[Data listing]
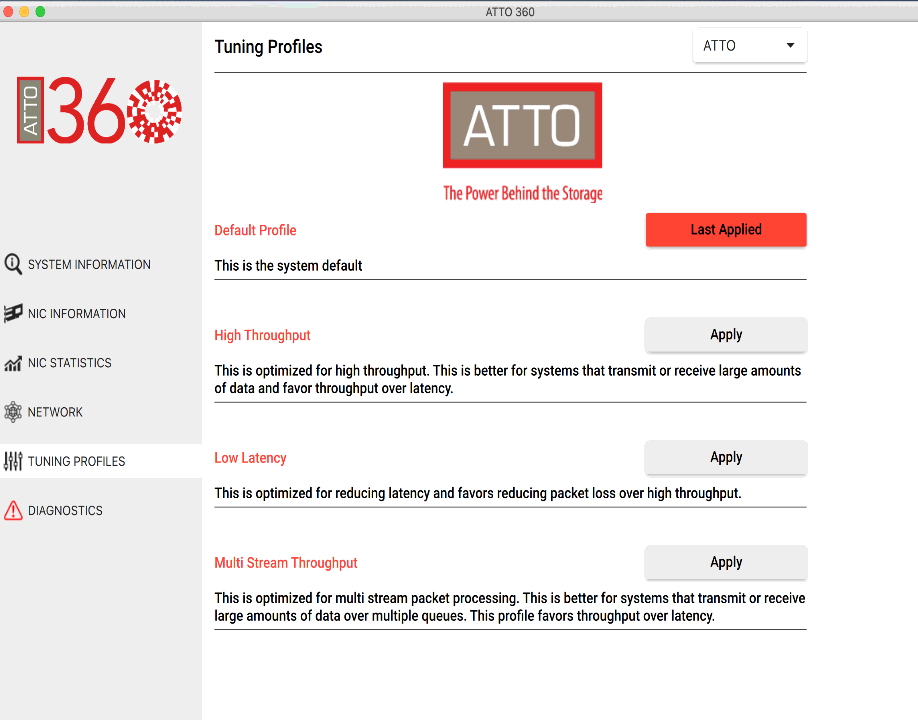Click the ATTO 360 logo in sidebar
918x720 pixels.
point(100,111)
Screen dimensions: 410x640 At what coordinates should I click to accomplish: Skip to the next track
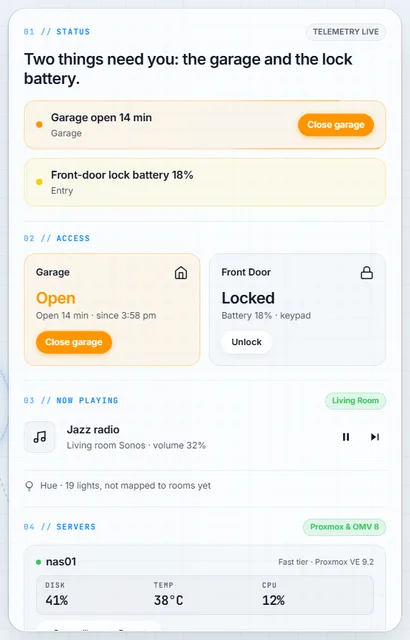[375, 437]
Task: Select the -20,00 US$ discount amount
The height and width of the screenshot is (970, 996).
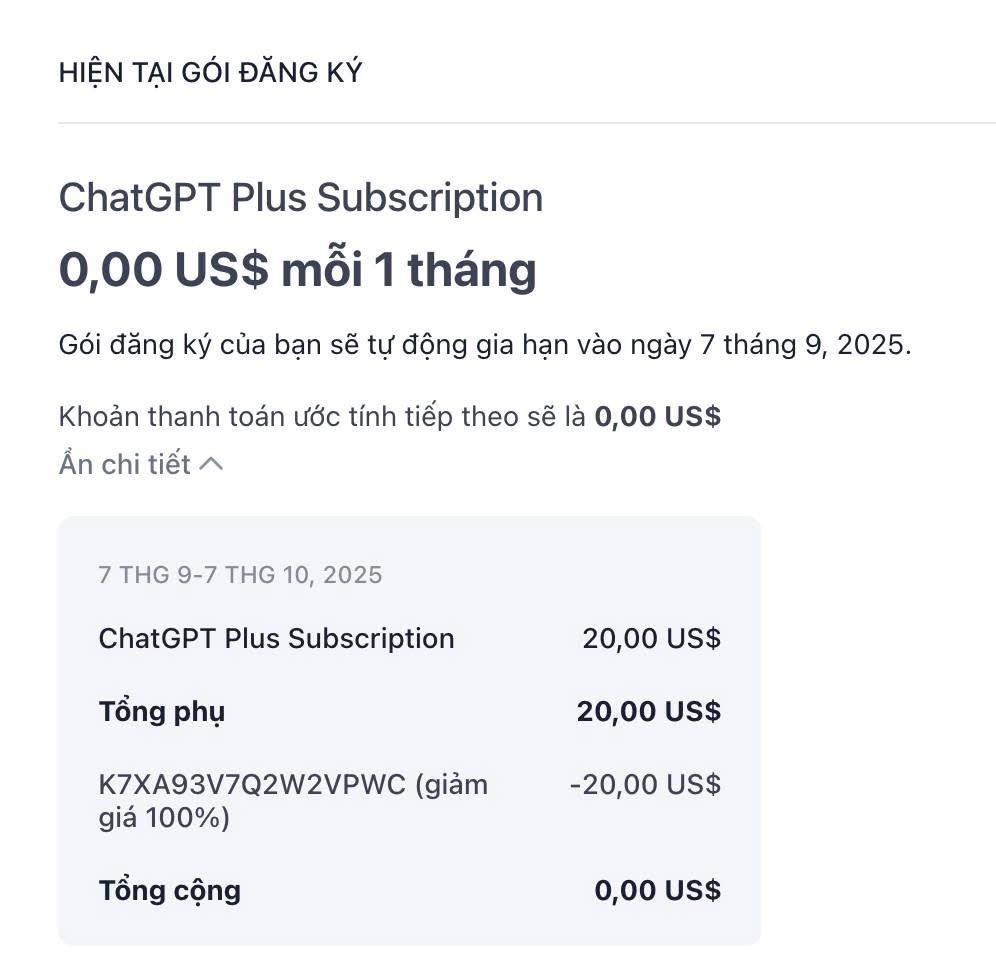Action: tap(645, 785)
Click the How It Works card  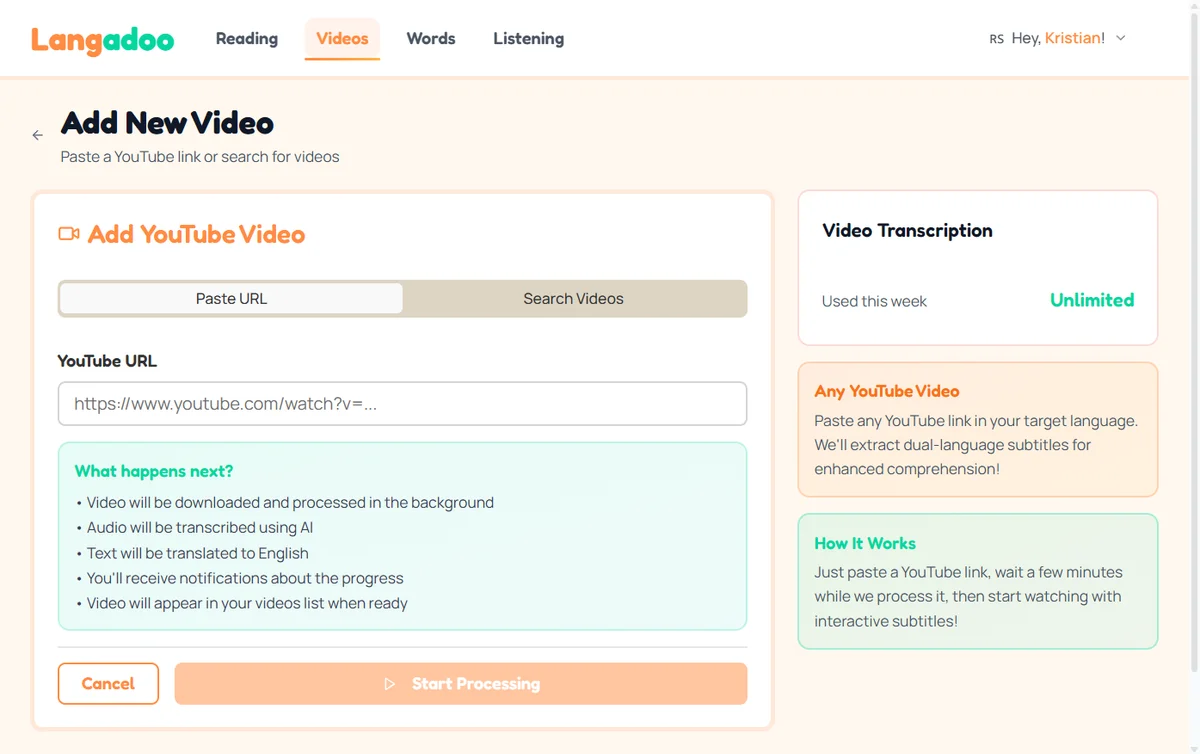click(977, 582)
---
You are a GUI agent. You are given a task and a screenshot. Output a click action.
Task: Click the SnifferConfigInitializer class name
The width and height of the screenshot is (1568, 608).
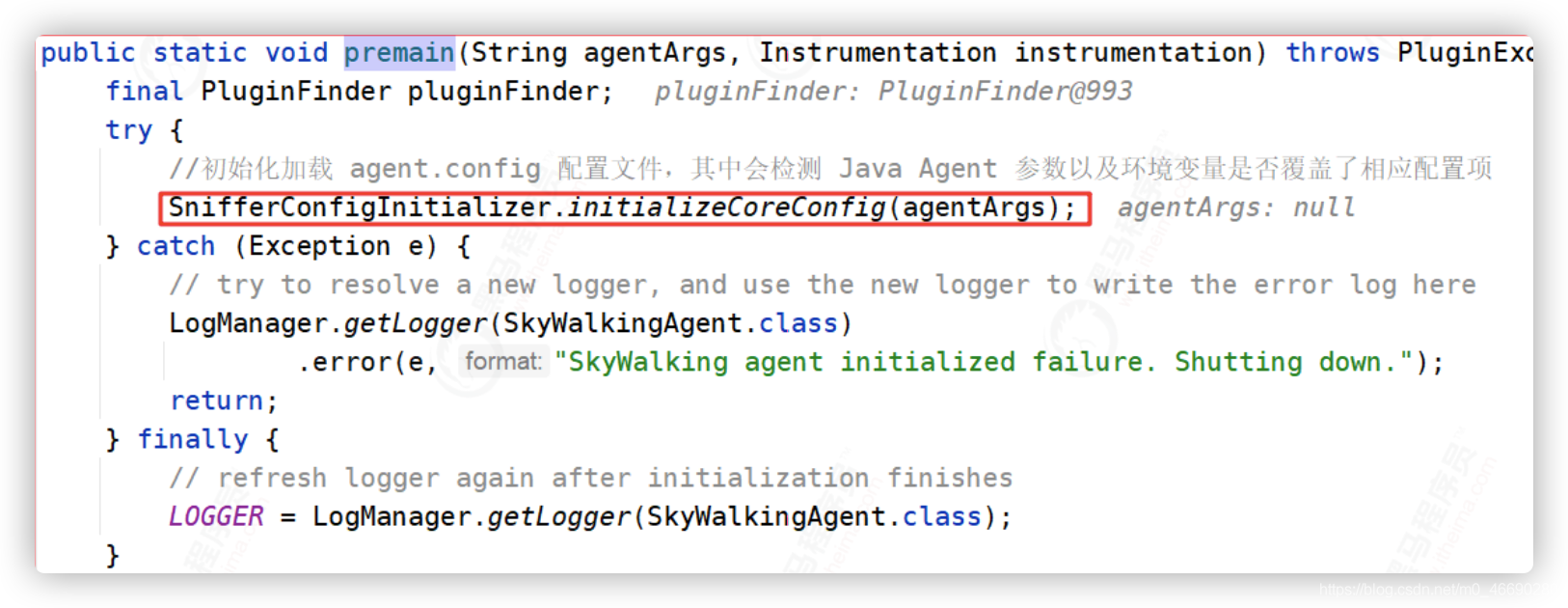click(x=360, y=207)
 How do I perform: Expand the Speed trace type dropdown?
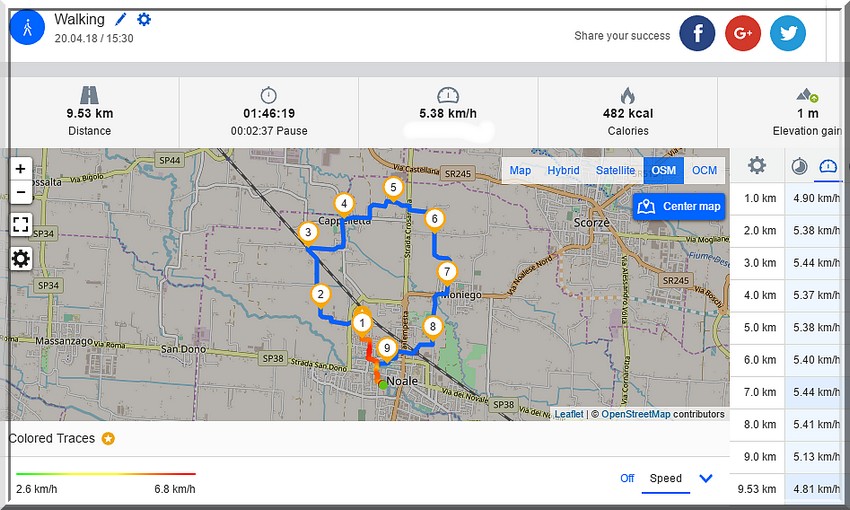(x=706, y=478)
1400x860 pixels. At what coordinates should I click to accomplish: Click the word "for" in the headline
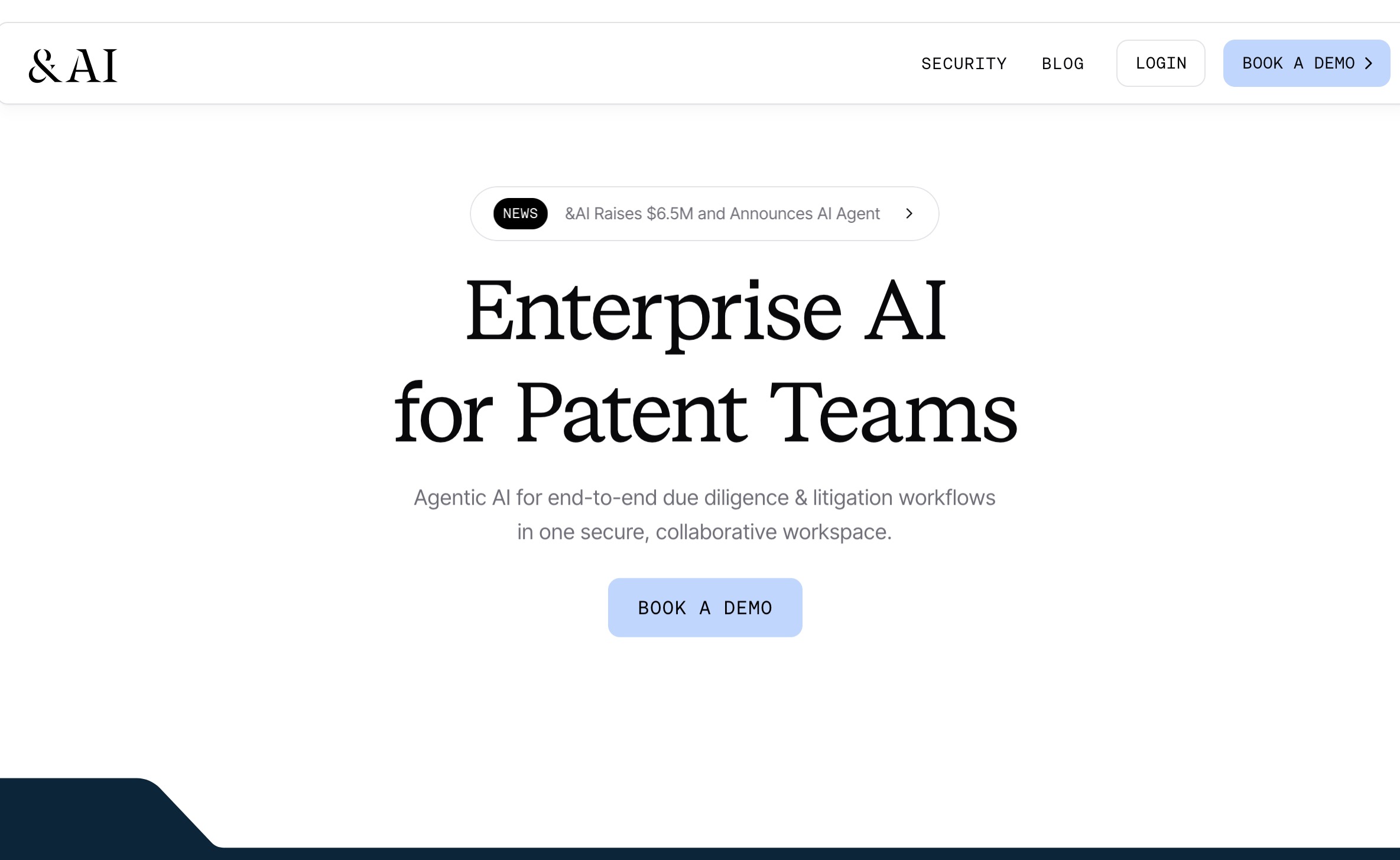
---
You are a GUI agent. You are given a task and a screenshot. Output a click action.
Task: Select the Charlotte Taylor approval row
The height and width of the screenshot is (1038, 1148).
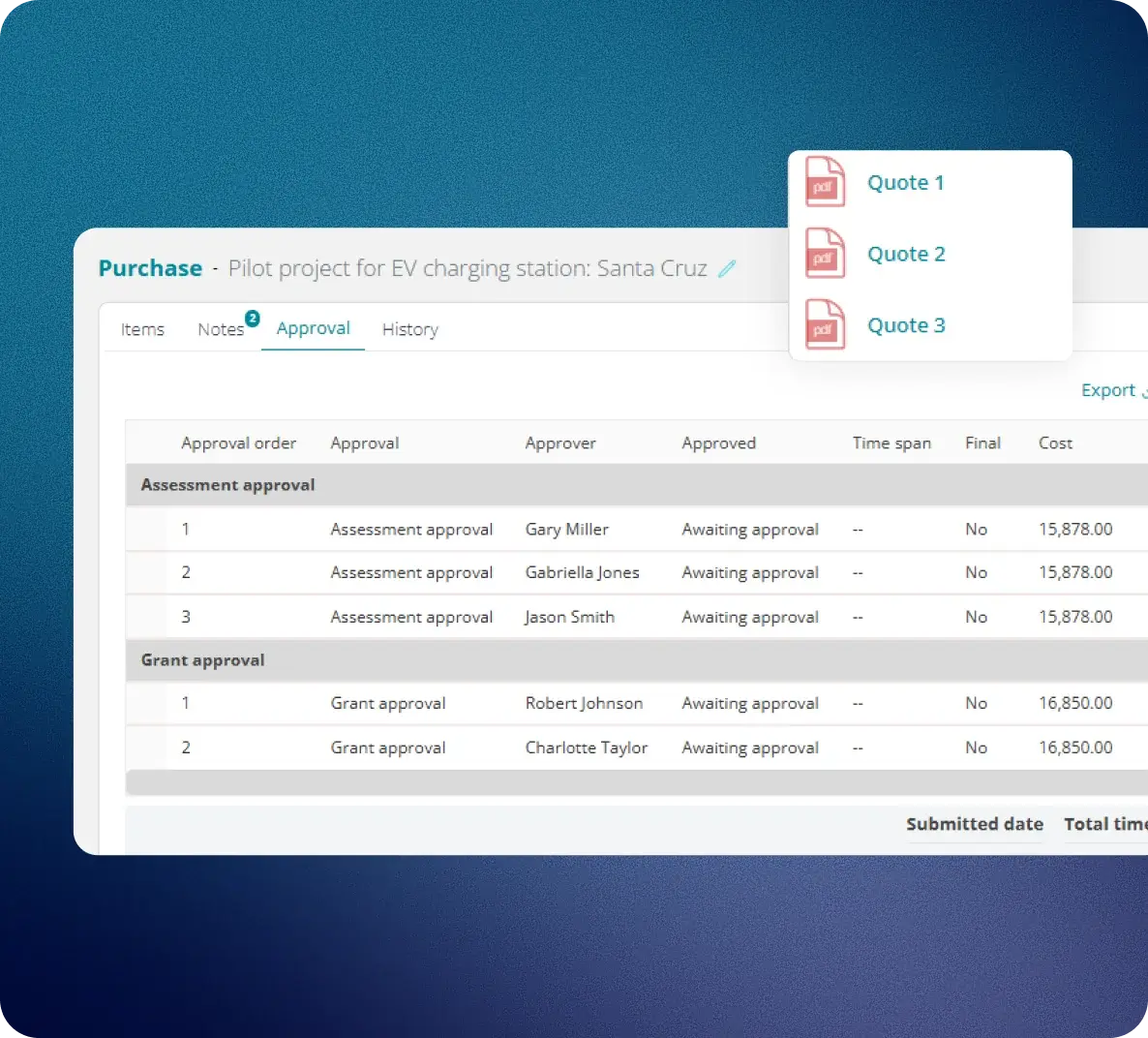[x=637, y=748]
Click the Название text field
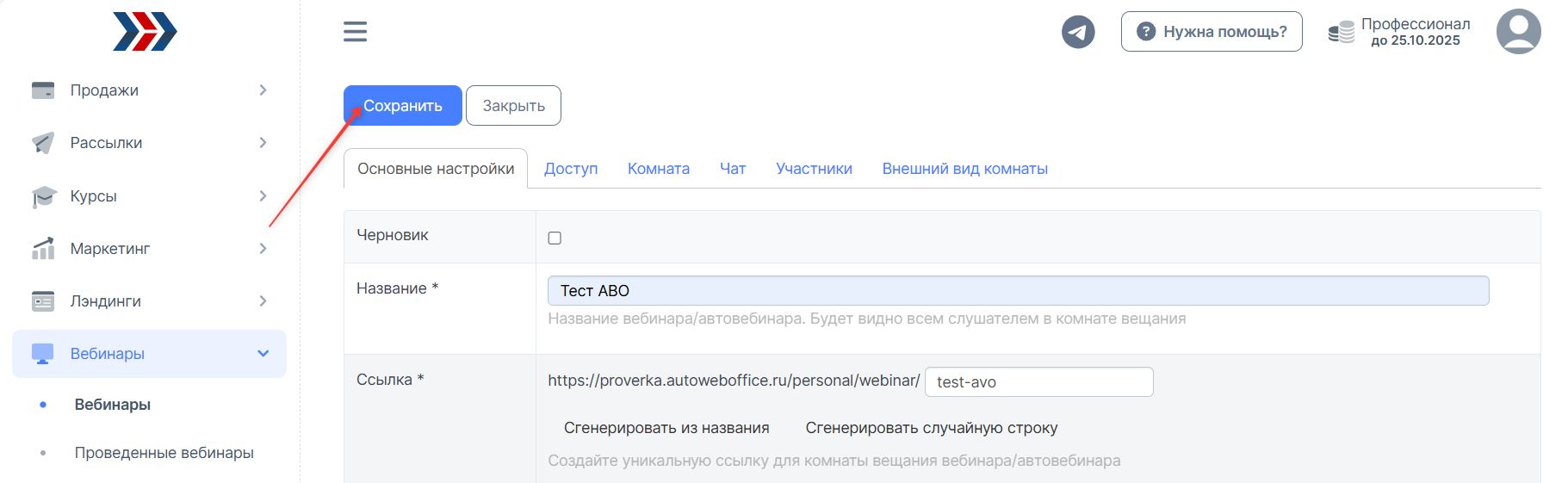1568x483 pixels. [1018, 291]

Direction: Count the lines in the data above that contain the string "height", treating uppercase and lowercase as different. Reply with the number only.

Written reply: 3